A consequence of Hasse's reciprocity law of simple algebras I read somewhere in Godement-Jacquet's book (Zeta functions of simple algebras) the following claim:
Let $D$ be a division algebra over a number field $F$ of dimension $d^2$. For each place $v$ of $F$, write $D_v:=D\otimes_FF_v$. Then $D_v$ is isomorphic to some $M_{m_v}(D_v')$, where $D_v'$ is a division algebra over $F_v$ of dimension $d_v^2$, and $d_v m_v=d$. By general theory in algebraic number theory and simple algebras (all details can be found in Pierce's book Associative Algebras (GTM) or Weil's Basic Number Theory), for all but a finite set of places $d_v=1$, and such $v$ is called "unramified" (otherwise ramified). Now let $a_v:=(-1)^{m_v(d_v-1)}$. Then $a_v=1$ for almost all $v$. Consider the well-defined (essentially finite) product $\prod_va_v$.
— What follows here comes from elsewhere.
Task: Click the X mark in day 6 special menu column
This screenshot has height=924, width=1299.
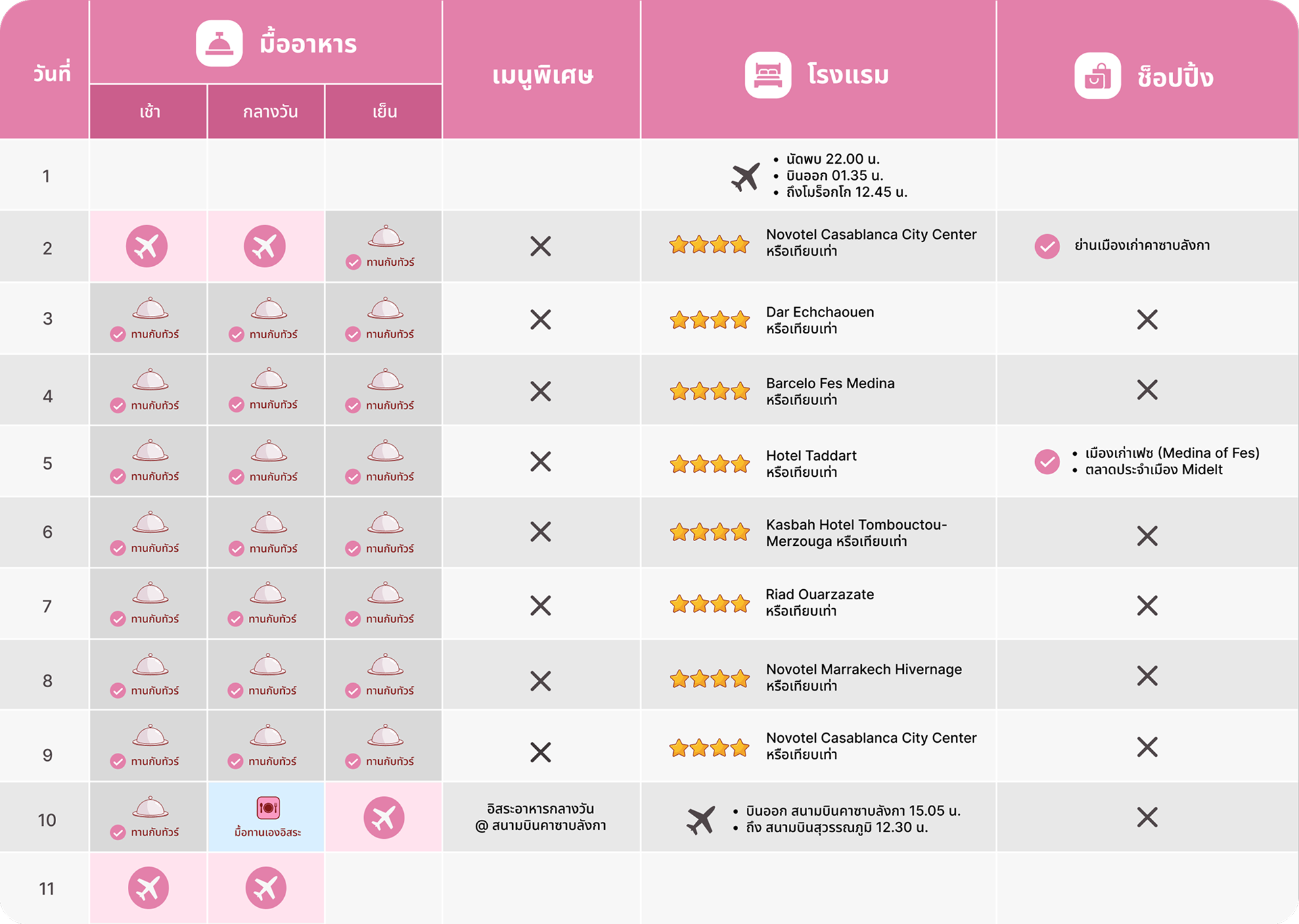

Claim: from the Hasse reciprocity law we can deduce that $\prod_va_v=1$. (original writing by the authors: "easy consequence of Hasse's reciprocity")
This made me puzzled. The Hasse reciprocity law is:
$$0\rightarrow Br(K)\rightarrow \oplus_v Br(K_v)\rightarrow \mathbb{Q}/\mathbb{Z} \rightarrow 0.$$
Here the reciprocity law tells us: given $D$, if we consider its "invariants" (local Brauer groups are isomorphic to $\mathbb{Q}/\mathbb{Z}$ by invariant maps), then the sum of these invariants becomes zero in $\mathbb{Q}/\mathbb{Z}$. We can be more explicit by writing down the invariant map via the construction of cyclic algebras of uniformizers over unramified extensions.
However, I didn't see how this implies the above formula. The formula claims
$$\sum_{v\in S}d\equiv\sum _{v\in S} m_v (=\sum _{v\in S} d/d_v) \mod{2}.$$
Well, the number $d_v$ is related to the local invariants of $D$, but it simply tells us the denominator of the class of $D_v$ in $Br(F_v)$. How can the reciprocity above imply this formula?
Any hint or suggestions would be welcome. Thanks a lot in advance!
 A: Promoting the comment to an answer.
It turns out that the argument does not require any deeper understanding of class field theory other than the fundamental exact sequence (= Hasse reciprocity, which is surely deep enough!). The rest is about the arithmetic of rational numbers (which may be why the authors called it easy).
Let us denote the class of $[D_v]$ in $Br(K_v)\simeq \Bbb{Q}/\Bbb{Z}$ by $r_v/d_v+\Bbb{Z}$. This is non-trivial only at a finite set of places $S$. We also know that $\gcd(r_v,d_v)=1$ and
$$\sum_{v\in S}\frac{r_v}{d_v}\in\Bbb{Z}.\qquad(*)$$
The claim $\prod_v a_v=1$ is about how often the integer $m_v(d_v-1)$ can be odd. For $m_v(d_v-1)$ to be odd, both factors need to be odd, so $m_v$ must be odd, and $d_v$ must be even. This never happens unless $d=d_vm_v$ is even, so we can assume that $d=2^\ell d_2$ where $\ell>0$, $2\nmid d_2$.
This means that $m_v$ is odd only when $2^\ell\mid d_v$. For all $v\in S$ we have that $2^\ell r_v/d_v$ is a $2$-adic integer. Furthermore, it is a $2$-adic unit if and only if $2^\ell\mid d_v$. That is, if and only if $m_v(d_v-1)$ is odd. By $(*)$ the sum $\sum_{v\in S}2^\ell r_v/d_v$ is an even integer, so we can conclude that $m_v(d_v-1)$ is an odd integer at an even number of places. This is exactly the claim.